What this task involves ->
Put these lines into a JSON list of strings, one string per line, skipping any blank lines and leaving the pictures out.

:: Provided data

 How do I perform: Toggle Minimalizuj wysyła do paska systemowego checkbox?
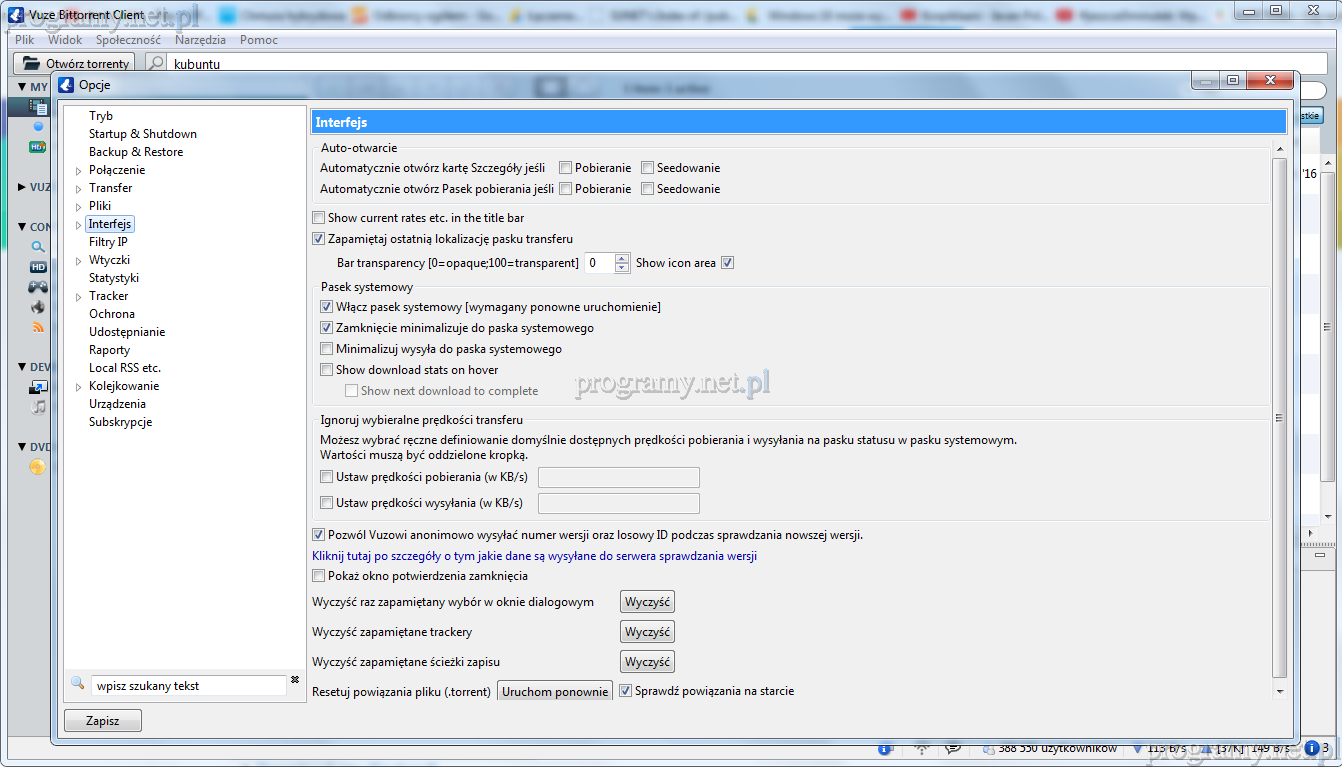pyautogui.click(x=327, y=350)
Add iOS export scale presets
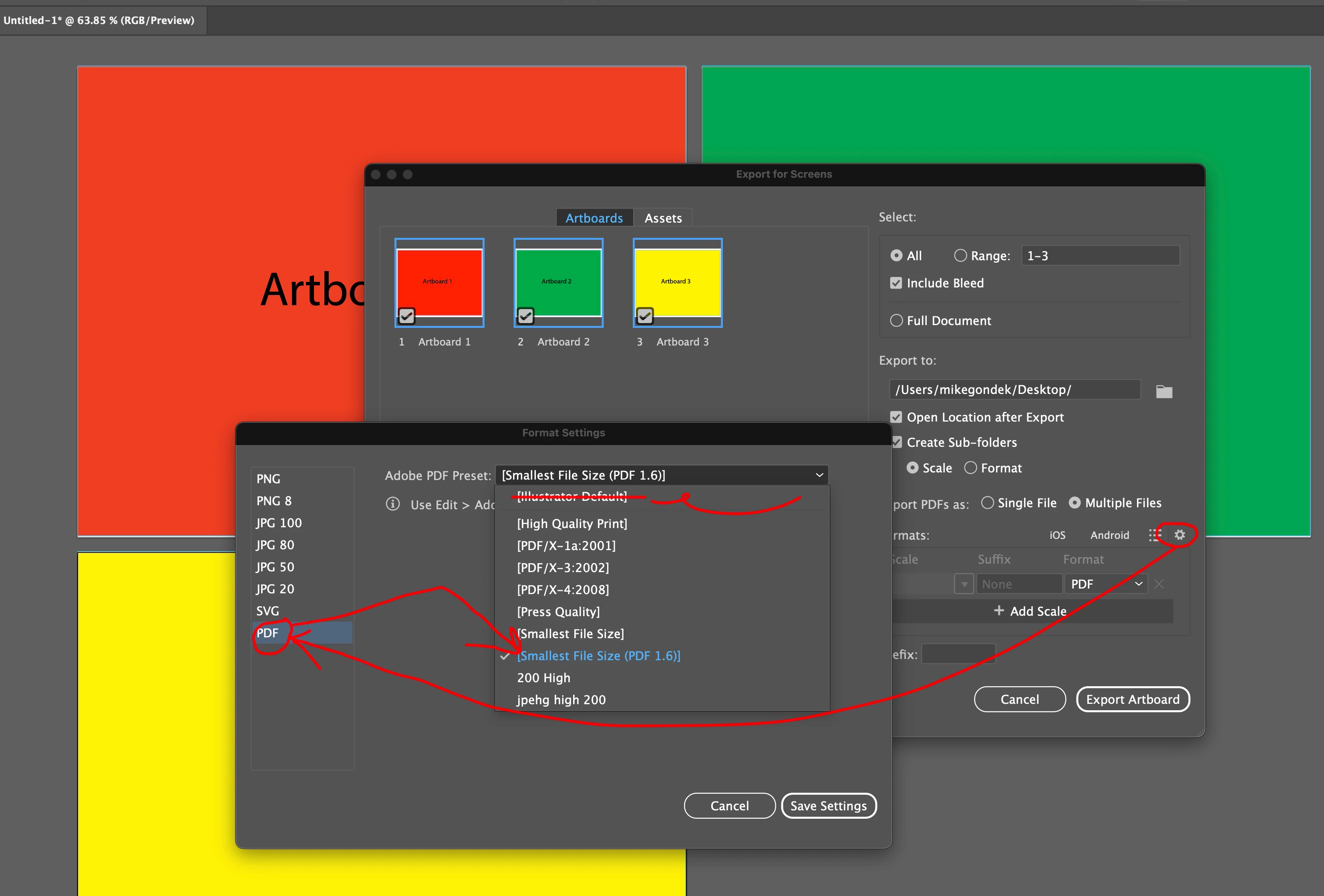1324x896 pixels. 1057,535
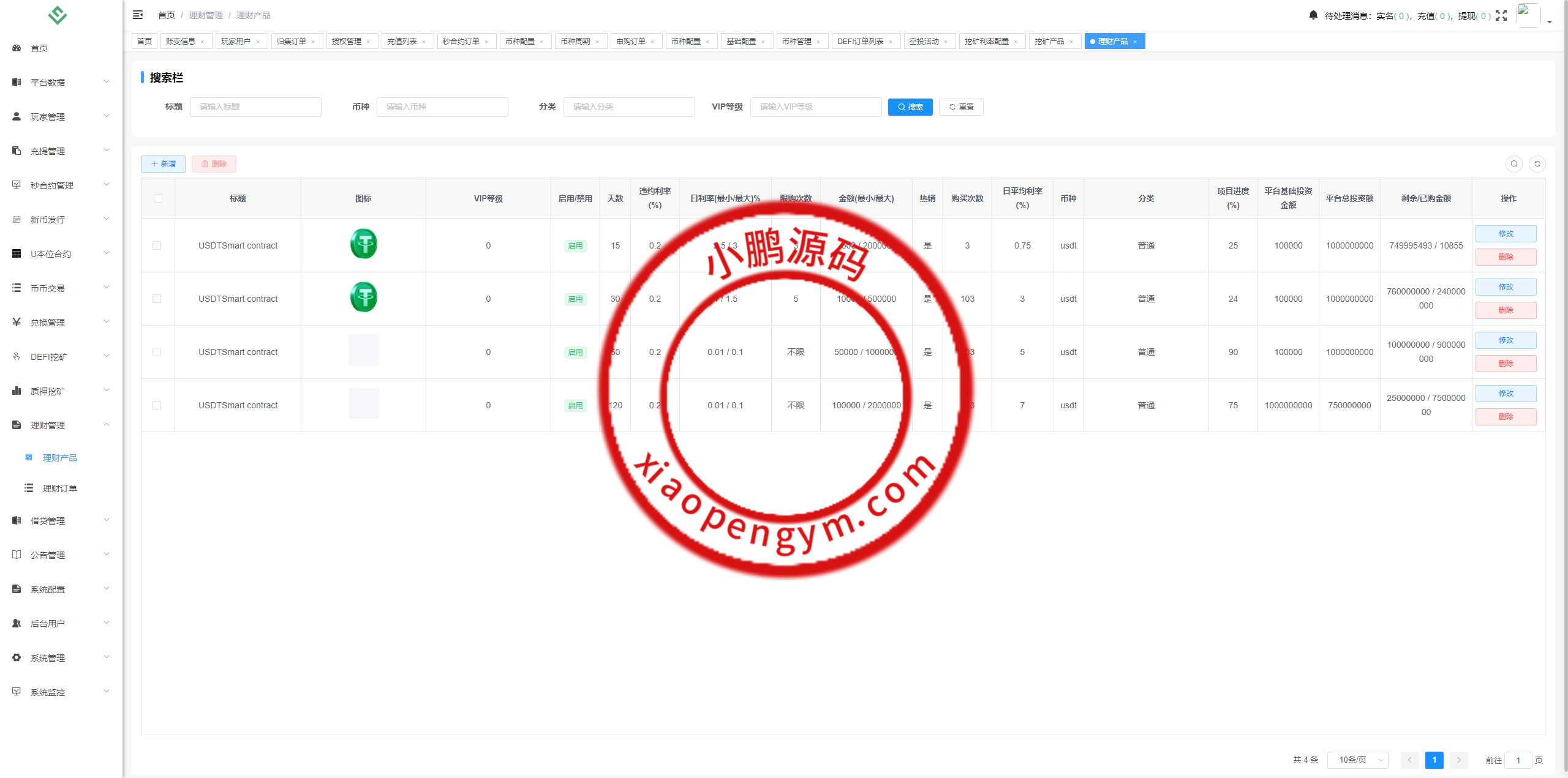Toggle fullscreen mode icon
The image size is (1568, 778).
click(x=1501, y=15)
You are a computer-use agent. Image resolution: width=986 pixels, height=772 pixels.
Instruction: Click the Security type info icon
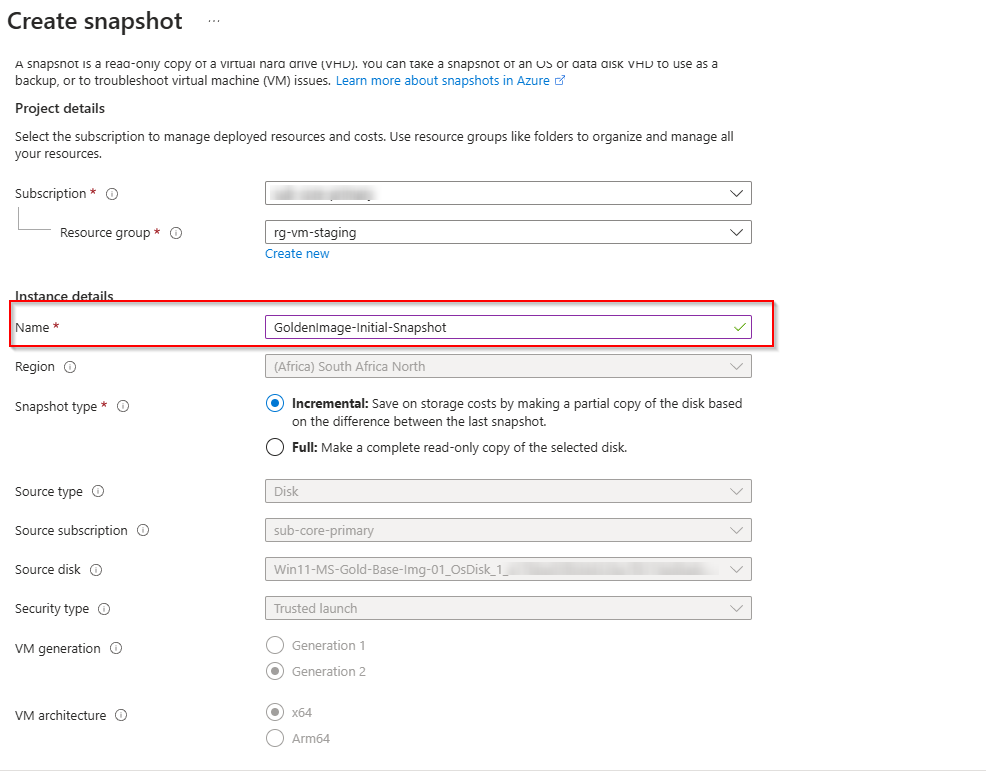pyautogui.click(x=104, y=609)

::::

Written solution ->
[
  " How do I perform: Toggle Minimalizuj wysyła do paska systemowego checkbox?",
  "pyautogui.click(x=327, y=350)",
  "Add iOS export scale presets",
  "1324x896 pixels. 1057,535",
  "Toggle fullscreen mode icon",
  "The image size is (1568, 778).",
  "click(x=1501, y=15)",
  "You are a computer-use agent. Image resolution: width=986 pixels, height=772 pixels.",
  "Instruction: Click the Security type info icon",
  "pyautogui.click(x=104, y=609)"
]